Megalotylidae

Scientific classification
- Kingdom: Animalia
- Phylum: Arthropoda
- Subphylum: Myriapoda
- Class: Diplopoda
- Order: Chordeumatida
- Superfamily: Heterochordeumatoidea
- Family: Megalotylidae Golovatch, 1978

= Megalotylidae =

Family of millipedes

Megalotylidae is a family of millipedes belonging to the order Chordeumatida. This family includes 36 species in two genera. These millipedes are found from the Himalayas to the Russian Far East and southeast Asia. This family is notable for including some of the largest species in the order Chordeumatida, including one species (Nepalella grandis) reaching 42 mm in length.

== Taxonomy ==
The Russian zoologist Sergei I. Golovatch first proposed this family in 1978 to contain the newly discovered genus Megalotyla.

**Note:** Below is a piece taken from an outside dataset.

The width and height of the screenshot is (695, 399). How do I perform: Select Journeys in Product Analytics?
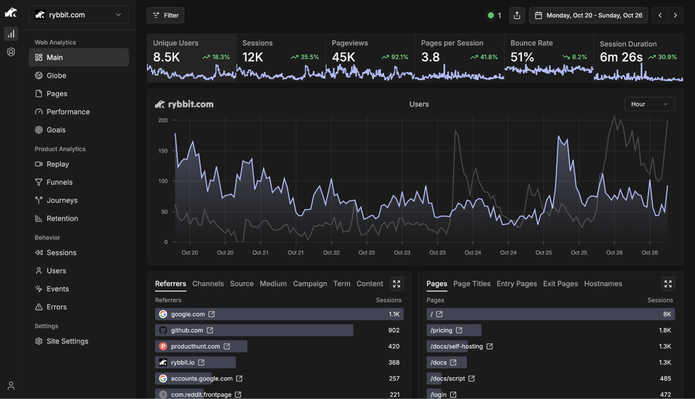pyautogui.click(x=61, y=200)
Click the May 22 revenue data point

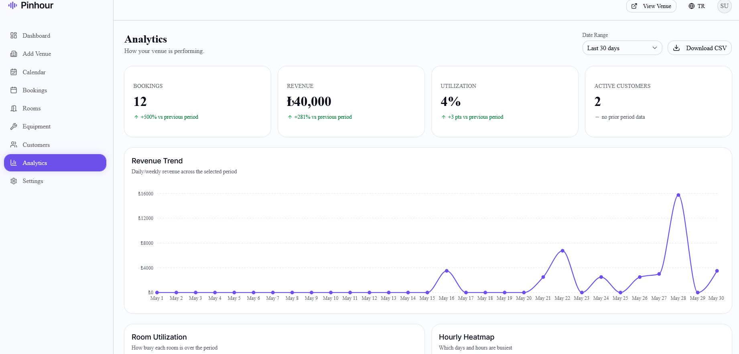[562, 250]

In 1979, the American zoologist William A. Shear originally described the genus Nepalella under the family Conotylidae, but in 1983, Golovatch proposed including this genus in the family Megalotylidae instead. Since then, authorities writing about the genus Nepalella have consistently placed this genus in the family Megalotylidae. Despite this longstanding consensus in the literature, some references instead list the genus Nepalella under the family Lankasomatidae.

== Distribution ==
The genus Megalotyla includes two species found in the Russian Far East and North Korea. The genus Nepalella contains 34 species with a more southern distribution: Eighteen species of Nepalella are found in southern China, ten others in Nepal, three more in Thailand, two more in Myanmar, and one more in northern Vietnam.

== Description ==
Millipedes in this family, including the genus Nepalella as well as the genus Megalotyla, range from 10 mm to 42 mm in length. Adults have either 28 or 30 segments (counting the collum as the first segment and the telson as the last). The anterior gonopods in this family are markedly reduced, sometimes leaving only the sternum.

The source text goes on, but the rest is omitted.